● **Exercise requirements**: Every line in the records below between the one holding "The height and width of the screenshot is (645, 1229)." and the one holding "Given: Open row", inclusive, is to be set down exactly; all other lines are to be left out.

[Stored data]
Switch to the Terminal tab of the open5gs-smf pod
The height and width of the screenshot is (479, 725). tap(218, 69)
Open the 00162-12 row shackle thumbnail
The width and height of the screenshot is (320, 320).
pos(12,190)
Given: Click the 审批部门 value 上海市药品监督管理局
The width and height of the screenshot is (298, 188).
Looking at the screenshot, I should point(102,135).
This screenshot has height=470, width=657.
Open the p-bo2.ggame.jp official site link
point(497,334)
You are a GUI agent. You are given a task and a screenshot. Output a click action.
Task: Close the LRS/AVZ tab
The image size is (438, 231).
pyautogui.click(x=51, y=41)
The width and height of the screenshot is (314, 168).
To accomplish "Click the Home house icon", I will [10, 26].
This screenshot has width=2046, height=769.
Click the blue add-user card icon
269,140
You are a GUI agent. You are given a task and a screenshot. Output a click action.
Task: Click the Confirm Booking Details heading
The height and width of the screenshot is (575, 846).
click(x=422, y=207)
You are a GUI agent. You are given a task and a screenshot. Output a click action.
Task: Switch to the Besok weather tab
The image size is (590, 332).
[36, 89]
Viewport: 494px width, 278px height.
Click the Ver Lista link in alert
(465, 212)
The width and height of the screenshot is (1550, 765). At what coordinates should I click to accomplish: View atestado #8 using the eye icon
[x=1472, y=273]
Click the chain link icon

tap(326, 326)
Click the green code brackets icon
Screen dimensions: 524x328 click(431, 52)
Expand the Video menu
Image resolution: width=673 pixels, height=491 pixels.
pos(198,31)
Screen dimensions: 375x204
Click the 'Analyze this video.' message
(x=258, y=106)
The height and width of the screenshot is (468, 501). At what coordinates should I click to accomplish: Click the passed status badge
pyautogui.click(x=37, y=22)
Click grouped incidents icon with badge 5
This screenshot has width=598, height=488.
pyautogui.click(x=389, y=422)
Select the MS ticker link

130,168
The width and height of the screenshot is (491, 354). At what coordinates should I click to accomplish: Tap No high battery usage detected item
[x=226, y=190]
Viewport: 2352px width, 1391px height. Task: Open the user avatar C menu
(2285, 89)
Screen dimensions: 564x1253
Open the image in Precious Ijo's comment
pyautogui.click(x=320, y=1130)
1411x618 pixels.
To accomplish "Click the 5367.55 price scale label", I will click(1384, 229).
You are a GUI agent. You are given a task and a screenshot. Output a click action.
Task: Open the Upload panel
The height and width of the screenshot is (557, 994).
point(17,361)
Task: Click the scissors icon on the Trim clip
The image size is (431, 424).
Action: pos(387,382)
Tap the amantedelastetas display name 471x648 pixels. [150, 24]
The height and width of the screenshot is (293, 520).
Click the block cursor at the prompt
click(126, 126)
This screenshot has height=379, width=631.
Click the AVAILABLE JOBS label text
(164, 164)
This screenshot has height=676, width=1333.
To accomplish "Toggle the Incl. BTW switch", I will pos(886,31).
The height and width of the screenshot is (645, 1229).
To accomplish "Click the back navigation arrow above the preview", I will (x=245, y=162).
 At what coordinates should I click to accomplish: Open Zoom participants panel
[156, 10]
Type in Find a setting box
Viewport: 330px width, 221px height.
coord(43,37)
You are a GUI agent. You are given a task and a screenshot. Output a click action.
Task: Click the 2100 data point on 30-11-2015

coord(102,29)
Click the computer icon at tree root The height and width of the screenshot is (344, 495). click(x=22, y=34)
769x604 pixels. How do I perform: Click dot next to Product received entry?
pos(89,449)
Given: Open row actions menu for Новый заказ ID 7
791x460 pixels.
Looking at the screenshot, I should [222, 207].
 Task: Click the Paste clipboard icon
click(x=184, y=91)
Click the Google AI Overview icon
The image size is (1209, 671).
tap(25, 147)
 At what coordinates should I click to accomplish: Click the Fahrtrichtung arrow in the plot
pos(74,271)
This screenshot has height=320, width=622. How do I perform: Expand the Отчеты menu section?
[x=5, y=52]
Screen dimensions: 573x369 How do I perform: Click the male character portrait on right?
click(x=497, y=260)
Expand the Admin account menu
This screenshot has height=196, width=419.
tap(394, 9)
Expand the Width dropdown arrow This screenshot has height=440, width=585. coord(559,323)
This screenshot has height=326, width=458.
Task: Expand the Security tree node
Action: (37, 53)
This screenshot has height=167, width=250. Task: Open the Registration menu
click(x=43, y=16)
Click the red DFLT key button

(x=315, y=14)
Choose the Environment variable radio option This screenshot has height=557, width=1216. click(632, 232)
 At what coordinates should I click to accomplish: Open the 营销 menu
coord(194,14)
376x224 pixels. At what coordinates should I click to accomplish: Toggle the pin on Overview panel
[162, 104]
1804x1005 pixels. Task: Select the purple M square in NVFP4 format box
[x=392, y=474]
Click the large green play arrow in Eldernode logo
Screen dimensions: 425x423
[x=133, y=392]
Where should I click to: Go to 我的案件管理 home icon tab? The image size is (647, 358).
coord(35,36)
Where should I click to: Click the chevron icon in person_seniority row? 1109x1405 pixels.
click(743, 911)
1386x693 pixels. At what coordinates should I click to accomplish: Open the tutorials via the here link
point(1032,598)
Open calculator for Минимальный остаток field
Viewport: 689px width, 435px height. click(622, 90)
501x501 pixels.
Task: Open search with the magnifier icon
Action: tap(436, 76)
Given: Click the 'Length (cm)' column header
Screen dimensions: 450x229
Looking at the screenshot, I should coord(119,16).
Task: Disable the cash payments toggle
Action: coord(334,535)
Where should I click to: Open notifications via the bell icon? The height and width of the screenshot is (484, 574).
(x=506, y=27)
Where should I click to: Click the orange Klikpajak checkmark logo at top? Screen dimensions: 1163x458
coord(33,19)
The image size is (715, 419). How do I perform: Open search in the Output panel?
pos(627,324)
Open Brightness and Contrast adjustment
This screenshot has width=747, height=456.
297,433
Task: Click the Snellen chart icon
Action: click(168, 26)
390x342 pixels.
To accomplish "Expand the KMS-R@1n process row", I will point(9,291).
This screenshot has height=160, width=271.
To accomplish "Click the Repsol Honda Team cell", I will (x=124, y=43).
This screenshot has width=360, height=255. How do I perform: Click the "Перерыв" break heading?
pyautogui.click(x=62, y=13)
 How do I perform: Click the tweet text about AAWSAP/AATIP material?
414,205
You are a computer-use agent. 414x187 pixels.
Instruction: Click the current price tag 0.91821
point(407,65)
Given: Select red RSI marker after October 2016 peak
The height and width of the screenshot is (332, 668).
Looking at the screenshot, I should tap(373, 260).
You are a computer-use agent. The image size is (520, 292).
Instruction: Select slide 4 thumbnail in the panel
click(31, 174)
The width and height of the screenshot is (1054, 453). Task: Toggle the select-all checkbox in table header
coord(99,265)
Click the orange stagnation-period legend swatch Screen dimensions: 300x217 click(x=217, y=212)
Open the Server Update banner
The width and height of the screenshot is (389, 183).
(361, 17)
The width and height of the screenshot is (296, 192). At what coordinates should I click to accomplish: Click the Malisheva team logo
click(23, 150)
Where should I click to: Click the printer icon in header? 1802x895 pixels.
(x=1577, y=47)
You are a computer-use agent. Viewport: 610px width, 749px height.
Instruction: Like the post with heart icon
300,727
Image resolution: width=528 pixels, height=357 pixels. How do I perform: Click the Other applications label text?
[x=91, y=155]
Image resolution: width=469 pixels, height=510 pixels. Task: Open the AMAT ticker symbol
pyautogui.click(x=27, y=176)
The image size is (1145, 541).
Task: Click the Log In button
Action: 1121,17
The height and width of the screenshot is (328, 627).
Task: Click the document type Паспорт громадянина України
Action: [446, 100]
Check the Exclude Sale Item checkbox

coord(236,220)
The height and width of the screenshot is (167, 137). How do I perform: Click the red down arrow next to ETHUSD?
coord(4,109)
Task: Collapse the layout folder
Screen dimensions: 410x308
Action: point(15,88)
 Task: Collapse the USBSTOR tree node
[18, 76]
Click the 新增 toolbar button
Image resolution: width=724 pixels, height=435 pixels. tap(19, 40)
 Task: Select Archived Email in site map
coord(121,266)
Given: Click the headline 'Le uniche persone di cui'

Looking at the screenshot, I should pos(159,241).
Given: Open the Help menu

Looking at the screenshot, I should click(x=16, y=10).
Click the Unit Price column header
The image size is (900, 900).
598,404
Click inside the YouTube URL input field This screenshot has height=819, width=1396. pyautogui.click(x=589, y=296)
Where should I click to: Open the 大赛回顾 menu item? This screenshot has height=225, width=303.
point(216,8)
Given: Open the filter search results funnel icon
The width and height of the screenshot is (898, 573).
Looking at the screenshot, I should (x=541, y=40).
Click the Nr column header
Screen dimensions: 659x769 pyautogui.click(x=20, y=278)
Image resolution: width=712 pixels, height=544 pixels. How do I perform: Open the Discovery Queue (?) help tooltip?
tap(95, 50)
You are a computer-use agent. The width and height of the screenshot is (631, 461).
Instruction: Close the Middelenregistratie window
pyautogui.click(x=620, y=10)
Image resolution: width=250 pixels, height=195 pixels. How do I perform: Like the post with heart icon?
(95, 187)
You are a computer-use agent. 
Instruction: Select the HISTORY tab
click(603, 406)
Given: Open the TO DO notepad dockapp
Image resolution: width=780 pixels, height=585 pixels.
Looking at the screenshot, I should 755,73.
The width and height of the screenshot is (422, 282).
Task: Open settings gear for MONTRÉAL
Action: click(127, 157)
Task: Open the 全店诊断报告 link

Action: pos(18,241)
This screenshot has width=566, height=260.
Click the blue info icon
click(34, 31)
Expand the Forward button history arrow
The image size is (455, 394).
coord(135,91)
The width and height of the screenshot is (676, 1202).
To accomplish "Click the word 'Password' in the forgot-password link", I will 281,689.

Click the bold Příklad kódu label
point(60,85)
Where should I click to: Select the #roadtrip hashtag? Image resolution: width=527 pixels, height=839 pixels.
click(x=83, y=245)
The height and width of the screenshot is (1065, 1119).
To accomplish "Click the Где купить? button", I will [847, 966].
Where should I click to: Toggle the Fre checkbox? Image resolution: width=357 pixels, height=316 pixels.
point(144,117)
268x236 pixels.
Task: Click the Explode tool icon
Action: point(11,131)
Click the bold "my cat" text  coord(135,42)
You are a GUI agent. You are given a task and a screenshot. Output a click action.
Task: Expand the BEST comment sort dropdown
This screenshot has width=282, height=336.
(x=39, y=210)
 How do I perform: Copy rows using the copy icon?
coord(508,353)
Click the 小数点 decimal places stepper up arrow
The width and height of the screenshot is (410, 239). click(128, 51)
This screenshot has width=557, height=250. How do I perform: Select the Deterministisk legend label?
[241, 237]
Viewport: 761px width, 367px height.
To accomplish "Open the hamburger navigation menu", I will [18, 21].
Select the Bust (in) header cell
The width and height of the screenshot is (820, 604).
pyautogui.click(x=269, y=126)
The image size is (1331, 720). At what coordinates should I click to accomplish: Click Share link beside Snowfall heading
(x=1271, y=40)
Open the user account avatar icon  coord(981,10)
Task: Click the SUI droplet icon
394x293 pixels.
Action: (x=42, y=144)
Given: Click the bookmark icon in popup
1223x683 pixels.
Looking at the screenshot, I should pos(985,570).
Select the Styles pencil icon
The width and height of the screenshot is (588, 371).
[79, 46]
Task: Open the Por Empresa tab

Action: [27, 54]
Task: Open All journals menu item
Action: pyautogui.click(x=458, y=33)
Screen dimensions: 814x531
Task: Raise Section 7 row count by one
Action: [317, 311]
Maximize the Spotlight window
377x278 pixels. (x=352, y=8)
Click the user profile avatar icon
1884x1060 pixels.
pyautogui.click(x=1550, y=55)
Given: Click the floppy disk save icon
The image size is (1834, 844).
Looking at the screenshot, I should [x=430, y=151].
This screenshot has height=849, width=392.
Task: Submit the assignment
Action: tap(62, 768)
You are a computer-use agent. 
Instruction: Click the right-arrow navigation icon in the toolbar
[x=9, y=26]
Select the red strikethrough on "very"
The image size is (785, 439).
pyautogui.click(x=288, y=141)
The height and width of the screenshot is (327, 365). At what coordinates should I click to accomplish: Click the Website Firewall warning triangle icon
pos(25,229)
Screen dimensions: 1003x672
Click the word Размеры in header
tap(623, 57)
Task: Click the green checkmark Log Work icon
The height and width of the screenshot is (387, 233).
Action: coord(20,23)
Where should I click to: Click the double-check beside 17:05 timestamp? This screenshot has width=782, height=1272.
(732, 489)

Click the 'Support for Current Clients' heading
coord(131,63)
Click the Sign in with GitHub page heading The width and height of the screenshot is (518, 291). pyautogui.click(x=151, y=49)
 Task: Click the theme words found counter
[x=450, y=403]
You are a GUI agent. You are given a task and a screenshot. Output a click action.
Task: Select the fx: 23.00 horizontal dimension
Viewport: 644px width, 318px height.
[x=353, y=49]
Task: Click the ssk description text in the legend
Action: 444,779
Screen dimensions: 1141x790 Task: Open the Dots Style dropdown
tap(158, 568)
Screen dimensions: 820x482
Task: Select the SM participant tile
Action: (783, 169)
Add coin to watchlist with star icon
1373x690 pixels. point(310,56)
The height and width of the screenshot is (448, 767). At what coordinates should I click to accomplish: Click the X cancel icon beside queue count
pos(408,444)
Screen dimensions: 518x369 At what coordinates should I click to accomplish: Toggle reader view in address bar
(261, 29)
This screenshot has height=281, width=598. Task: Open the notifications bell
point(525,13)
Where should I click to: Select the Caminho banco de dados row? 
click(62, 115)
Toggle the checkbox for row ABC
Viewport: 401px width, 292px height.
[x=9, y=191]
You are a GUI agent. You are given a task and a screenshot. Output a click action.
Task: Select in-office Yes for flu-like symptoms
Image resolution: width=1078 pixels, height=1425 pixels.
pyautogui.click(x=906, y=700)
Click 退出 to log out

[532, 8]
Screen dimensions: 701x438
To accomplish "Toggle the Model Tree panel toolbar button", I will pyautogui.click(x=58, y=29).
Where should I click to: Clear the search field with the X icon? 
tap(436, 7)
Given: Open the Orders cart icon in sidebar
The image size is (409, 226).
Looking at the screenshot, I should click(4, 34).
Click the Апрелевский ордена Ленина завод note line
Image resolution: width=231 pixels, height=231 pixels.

● **Written solution**:
The height and width of the screenshot is (645, 1229).
To accomplish "Click the back navigation arrow above the preview", I will (x=245, y=162).
 At what coordinates should I click to accomplish: Open Zoom participants panel
[156, 10]
Type in Find a setting box
Viewport: 330px width, 221px height.
coord(43,37)
You are a GUI agent. You are given a task and a screenshot. Output a click action.
Task: Click the 2100 data point on 30-11-2015

coord(102,29)
Click the computer icon at tree root The height and width of the screenshot is (344, 495). click(x=22, y=34)
769x604 pixels. How do I perform: Click dot next to Product received entry?
pos(89,449)
Given: Open row actions menu for Новый заказ ID 7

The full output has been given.